Reproduce all of the data below verbatim, line for line, but omit the pictures from your copy.

_ _ _

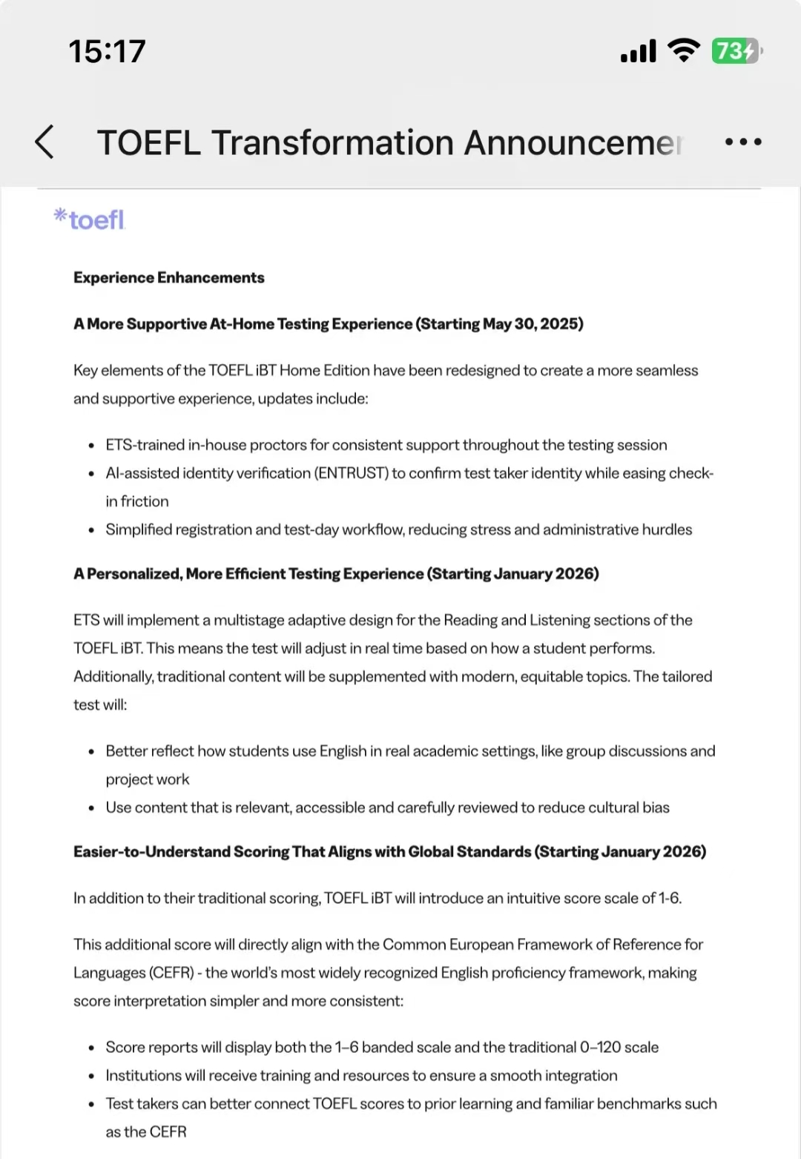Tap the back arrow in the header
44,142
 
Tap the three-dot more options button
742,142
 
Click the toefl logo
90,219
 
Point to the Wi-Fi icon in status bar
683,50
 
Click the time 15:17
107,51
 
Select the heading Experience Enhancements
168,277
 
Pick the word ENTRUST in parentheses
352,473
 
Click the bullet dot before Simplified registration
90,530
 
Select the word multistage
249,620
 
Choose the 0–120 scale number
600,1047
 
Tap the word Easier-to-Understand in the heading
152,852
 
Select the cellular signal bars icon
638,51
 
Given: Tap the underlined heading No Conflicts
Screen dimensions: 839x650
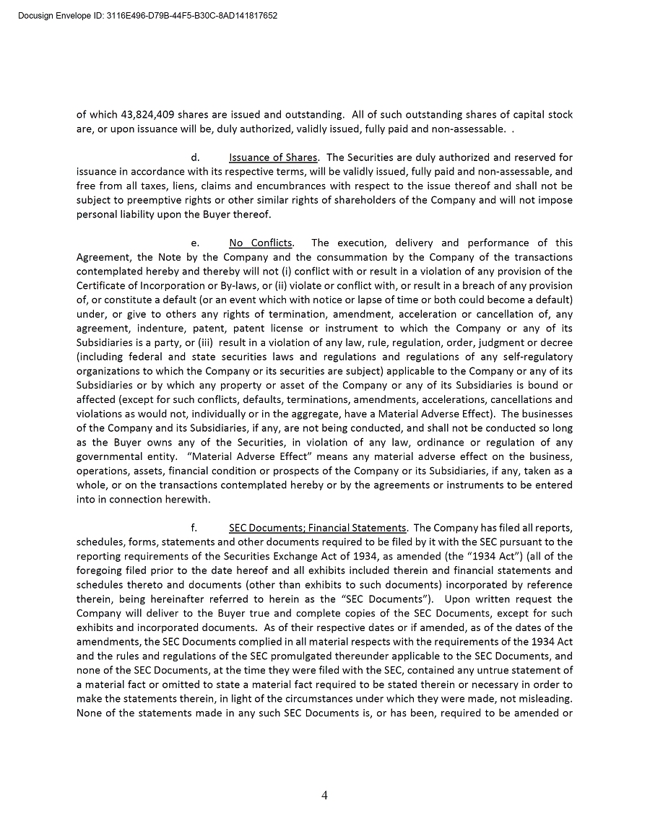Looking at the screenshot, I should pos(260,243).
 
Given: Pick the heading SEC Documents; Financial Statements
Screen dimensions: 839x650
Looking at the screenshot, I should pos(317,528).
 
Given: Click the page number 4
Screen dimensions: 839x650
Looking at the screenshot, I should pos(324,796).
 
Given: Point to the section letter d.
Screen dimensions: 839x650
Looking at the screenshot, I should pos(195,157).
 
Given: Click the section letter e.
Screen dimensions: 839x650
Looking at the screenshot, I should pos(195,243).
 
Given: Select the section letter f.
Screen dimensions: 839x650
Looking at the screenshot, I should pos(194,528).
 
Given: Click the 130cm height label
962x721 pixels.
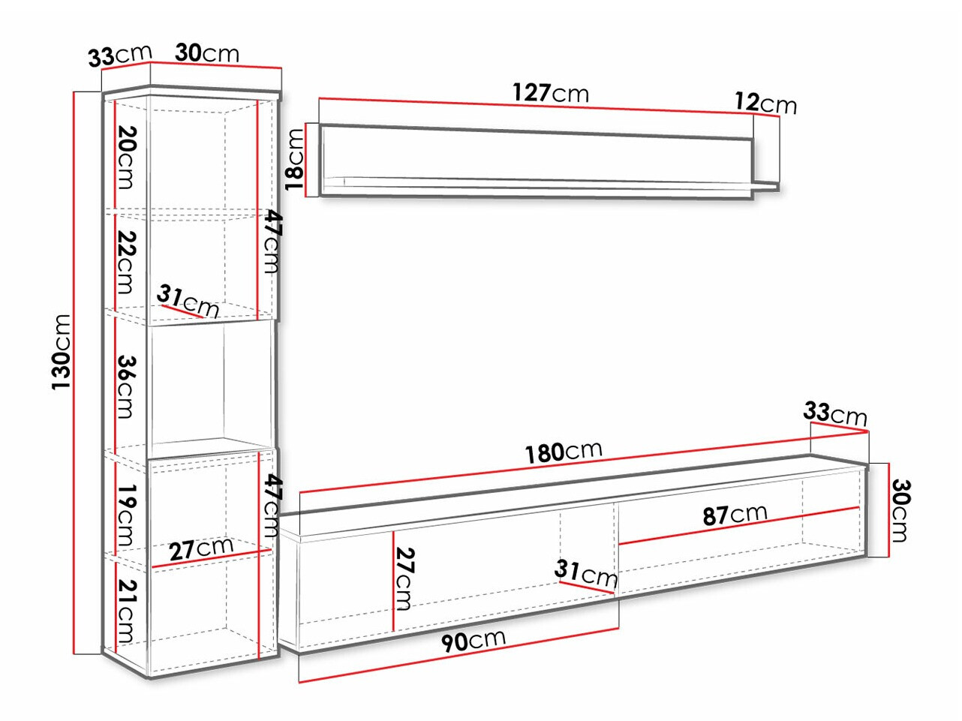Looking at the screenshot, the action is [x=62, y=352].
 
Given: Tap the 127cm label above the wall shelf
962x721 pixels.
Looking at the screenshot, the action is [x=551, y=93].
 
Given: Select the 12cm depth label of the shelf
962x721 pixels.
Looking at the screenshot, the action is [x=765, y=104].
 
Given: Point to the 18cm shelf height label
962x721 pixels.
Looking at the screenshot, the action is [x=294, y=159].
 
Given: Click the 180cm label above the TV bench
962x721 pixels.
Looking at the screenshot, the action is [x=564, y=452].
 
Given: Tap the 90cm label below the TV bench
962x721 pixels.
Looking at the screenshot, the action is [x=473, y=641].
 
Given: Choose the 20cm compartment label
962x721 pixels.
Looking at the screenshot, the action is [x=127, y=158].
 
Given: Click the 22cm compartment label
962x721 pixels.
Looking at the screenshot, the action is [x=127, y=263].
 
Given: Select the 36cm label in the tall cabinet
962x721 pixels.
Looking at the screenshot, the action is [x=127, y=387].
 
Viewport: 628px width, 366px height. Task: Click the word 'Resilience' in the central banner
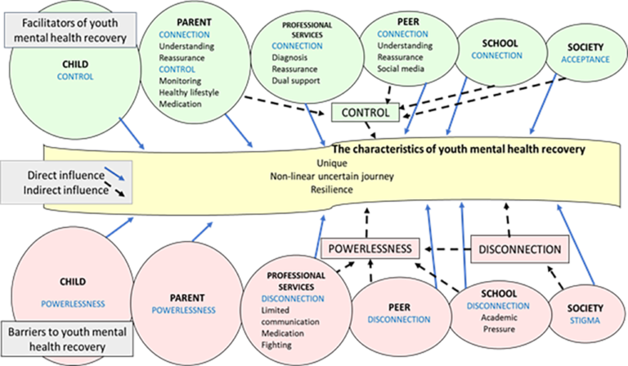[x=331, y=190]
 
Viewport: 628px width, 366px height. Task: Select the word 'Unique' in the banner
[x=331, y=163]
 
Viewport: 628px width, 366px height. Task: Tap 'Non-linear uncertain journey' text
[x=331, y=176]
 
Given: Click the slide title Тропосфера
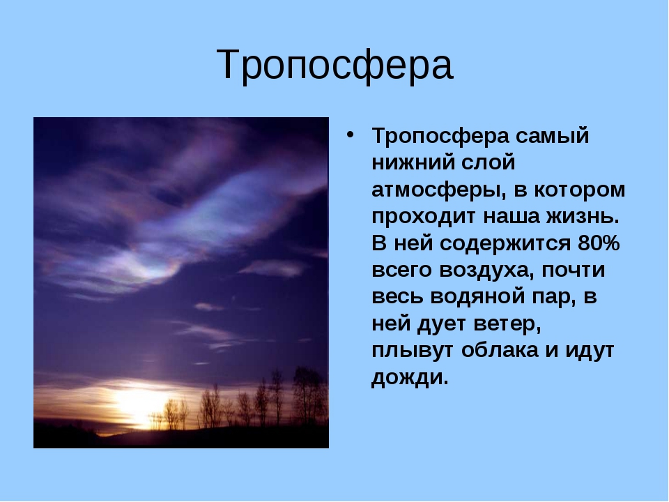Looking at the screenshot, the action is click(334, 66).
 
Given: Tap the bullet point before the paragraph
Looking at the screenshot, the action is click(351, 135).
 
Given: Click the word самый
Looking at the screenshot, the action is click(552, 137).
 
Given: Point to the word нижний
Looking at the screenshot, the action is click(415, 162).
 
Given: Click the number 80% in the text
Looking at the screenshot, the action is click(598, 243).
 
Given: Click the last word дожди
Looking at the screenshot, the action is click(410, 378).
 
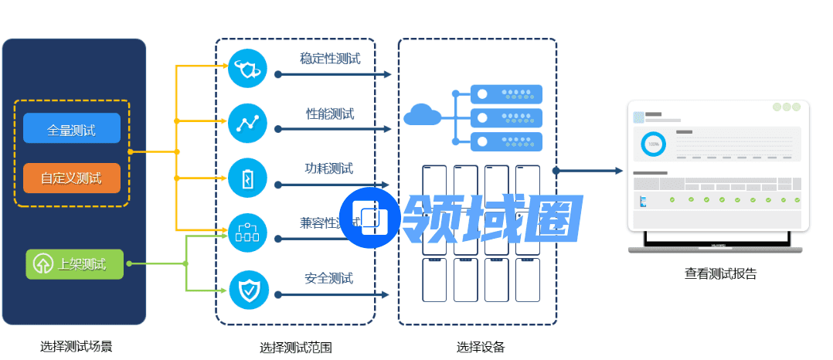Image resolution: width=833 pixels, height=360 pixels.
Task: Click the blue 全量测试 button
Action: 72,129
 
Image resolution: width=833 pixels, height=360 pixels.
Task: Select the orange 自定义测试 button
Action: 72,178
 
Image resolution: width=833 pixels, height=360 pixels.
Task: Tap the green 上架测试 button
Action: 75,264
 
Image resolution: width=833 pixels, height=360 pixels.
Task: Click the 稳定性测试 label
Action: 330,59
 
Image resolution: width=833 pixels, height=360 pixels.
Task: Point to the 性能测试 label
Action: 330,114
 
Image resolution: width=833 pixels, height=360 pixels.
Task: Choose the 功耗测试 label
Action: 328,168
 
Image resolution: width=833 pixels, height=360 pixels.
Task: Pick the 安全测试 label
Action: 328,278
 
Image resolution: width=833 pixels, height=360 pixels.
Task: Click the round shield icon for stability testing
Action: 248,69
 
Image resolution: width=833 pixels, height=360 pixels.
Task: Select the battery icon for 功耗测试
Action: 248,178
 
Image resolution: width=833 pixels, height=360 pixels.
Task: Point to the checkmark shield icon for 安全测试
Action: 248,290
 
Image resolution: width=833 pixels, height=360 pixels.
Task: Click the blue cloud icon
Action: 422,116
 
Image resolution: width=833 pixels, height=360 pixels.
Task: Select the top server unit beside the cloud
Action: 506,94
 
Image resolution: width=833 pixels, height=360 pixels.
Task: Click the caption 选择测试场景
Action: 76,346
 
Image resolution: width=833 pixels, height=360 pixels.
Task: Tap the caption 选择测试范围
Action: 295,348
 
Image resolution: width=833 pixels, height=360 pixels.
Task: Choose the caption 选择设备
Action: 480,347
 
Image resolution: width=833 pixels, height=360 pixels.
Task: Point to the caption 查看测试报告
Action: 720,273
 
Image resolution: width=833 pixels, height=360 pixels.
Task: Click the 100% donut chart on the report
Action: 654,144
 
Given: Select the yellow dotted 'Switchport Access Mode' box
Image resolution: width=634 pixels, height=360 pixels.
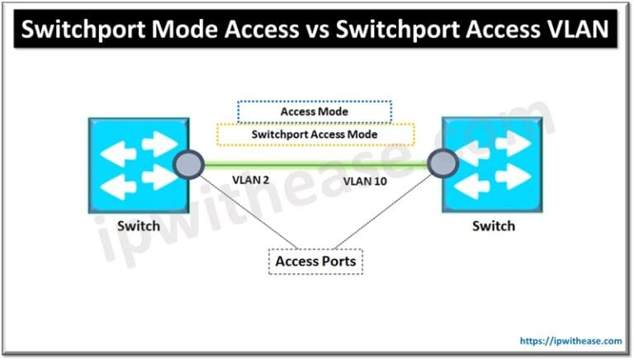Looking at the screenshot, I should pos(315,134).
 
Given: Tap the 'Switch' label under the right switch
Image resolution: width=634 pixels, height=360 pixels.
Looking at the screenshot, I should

_ _ _

◆ SOLUTION ◆
Tap the back arrow in the header
44,142
 
Tap the three-dot more options button
742,142
 
Click the toefl logo
90,219
 
Point to the Wi-Fi icon in status bar
683,50
 
Click the time 15:17
107,51
 
Select the heading Experience Enhancements
168,277
 
Pick the word ENTRUST in parentheses
352,473
 
Click the bullet dot before Simplified registration
90,530
 
Select the word multistage
249,620
 
Choose the 0–120 scale number
600,1047
 
Tap the word Easier-to-Understand in the heading
152,852
 
Select the cellular signal bars icon
638,51
 
Given: Tap the underlined heading No Conflicts
Screen dimensions: 839x650
Looking at the screenshot, I should pos(260,243).
 
Given: Pick the heading SEC Documents; Financial Statements
Screen dimensions: 839x650
Looking at the screenshot, I should pos(317,528).
 
Given: Click the page number 4
Screen dimensions: 839x650
Looking at the screenshot, I should pos(324,796).
 
Given: Point to the section letter d.
Screen dimensions: 839x650
Looking at the screenshot, I should pos(195,157).
 
Given: Click the section letter e.
Screen dimensions: 839x650
Looking at the screenshot, I should pos(195,243).
 
Given: Select the section letter f.
Screen dimensions: 839x650
Looking at the screenshot, I should pos(194,528).
 
Given: Click the 130cm height label
962x721 pixels.
Looking at the screenshot, the action is [x=62, y=352].
 
Given: Tap the 127cm label above the wall shelf
962x721 pixels.
Looking at the screenshot, the action is [x=551, y=93].
 
Given: Select the 12cm depth label of the shelf
962x721 pixels.
Looking at the screenshot, the action is [x=765, y=104].
 
Given: Point to the 18cm shelf height label
962x721 pixels.
Looking at the screenshot, the action is [x=294, y=159].
 
Given: Click the 180cm label above the TV bench
962x721 pixels.
Looking at the screenshot, the action is [x=564, y=452].
 
Given: Tap the 90cm label below the TV bench
962x721 pixels.
Looking at the screenshot, the action is [x=473, y=641].
 
Given: Choose the 20cm compartment label
962x721 pixels.
Looking at the screenshot, the action is [x=127, y=158].
 
Given: Click the 22cm compartment label
962x721 pixels.
Looking at the screenshot, the action is [x=127, y=263].
 
Given: Select the 36cm label in the tall cabinet
962x721 pixels.
Looking at the screenshot, the action is [x=127, y=387].
 
Viewport: 628px width, 366px height. Task: Click the word 'Resilience' in the central banner
[x=331, y=190]
 
Viewport: 628px width, 366px height. Task: Select the word 'Unique' in the banner
[x=331, y=163]
 
Viewport: 628px width, 366px height. Task: Tap 'Non-linear uncertain journey' text
[x=331, y=176]
 
Given: Click the slide title Тропосфера
Looking at the screenshot, the action is click(334, 66).
 
Given: Tap the bullet point before the paragraph
Looking at the screenshot, the action is click(351, 135).
 
Given: Click the word самый
Looking at the screenshot, the action is click(552, 137).
 
Given: Point to the word нижний
Looking at the screenshot, the action is click(415, 162).
 
Given: Click the number 80% in the text
Looking at the screenshot, the action is click(598, 243).
 
Given: Click the last word дожди
Looking at the screenshot, the action is click(410, 378).
 
Image resolution: width=833 pixels, height=360 pixels.
Task: Click the blue 全量测试 button
Action: 72,129
 
Image resolution: width=833 pixels, height=360 pixels.
Task: Select the orange 自定义测试 button
Action: 72,178
 
Image resolution: width=833 pixels, height=360 pixels.
Task: Tap the green 上架测试 button
Action: 75,264
 
Image resolution: width=833 pixels, height=360 pixels.
Task: Click the 稳定性测试 label
Action: 330,59
 
Image resolution: width=833 pixels, height=360 pixels.
Task: Point to the 性能测试 label
Action: 330,114
 
Image resolution: width=833 pixels, height=360 pixels.
Task: Choose the 功耗测试 label
Action: 328,168
 
Image resolution: width=833 pixels, height=360 pixels.
Task: Pick the 安全测试 label
Action: 328,278
 
Image resolution: width=833 pixels, height=360 pixels.
Task: Click the round shield icon for stability testing
Action: 248,69
 
Image resolution: width=833 pixels, height=360 pixels.
Task: Select the battery icon for 功耗测试
Action: 248,178
 
Image resolution: width=833 pixels, height=360 pixels.
Task: Point to the checkmark shield icon for 安全测试
Action: 248,290
 
Image resolution: width=833 pixels, height=360 pixels.
Task: Click the blue cloud icon
Action: 422,116
 
Image resolution: width=833 pixels, height=360 pixels.
Task: Select the top server unit beside the cloud
Action: 506,94
 
Image resolution: width=833 pixels, height=360 pixels.
Task: Click the caption 选择测试场景
Action: 76,346
 
Image resolution: width=833 pixels, height=360 pixels.
Task: Tap the caption 选择测试范围
Action: 295,348
 
Image resolution: width=833 pixels, height=360 pixels.
Task: Choose the caption 选择设备
Action: 480,347
 
Image resolution: width=833 pixels, height=360 pixels.
Task: Point to the caption 查看测试报告
Action: 720,273
 
Image resolution: width=833 pixels, height=360 pixels.
Task: Click the 100% donut chart on the report
Action: 654,144
 
Given: Select the yellow dotted 'Switchport Access Mode' box
Image resolution: width=634 pixels, height=360 pixels.
Looking at the screenshot, I should pos(315,134).
 
Given: Tap the 'Switch' label under the right switch
Image resolution: width=634 pixels, height=360 pixels.
Looking at the screenshot, I should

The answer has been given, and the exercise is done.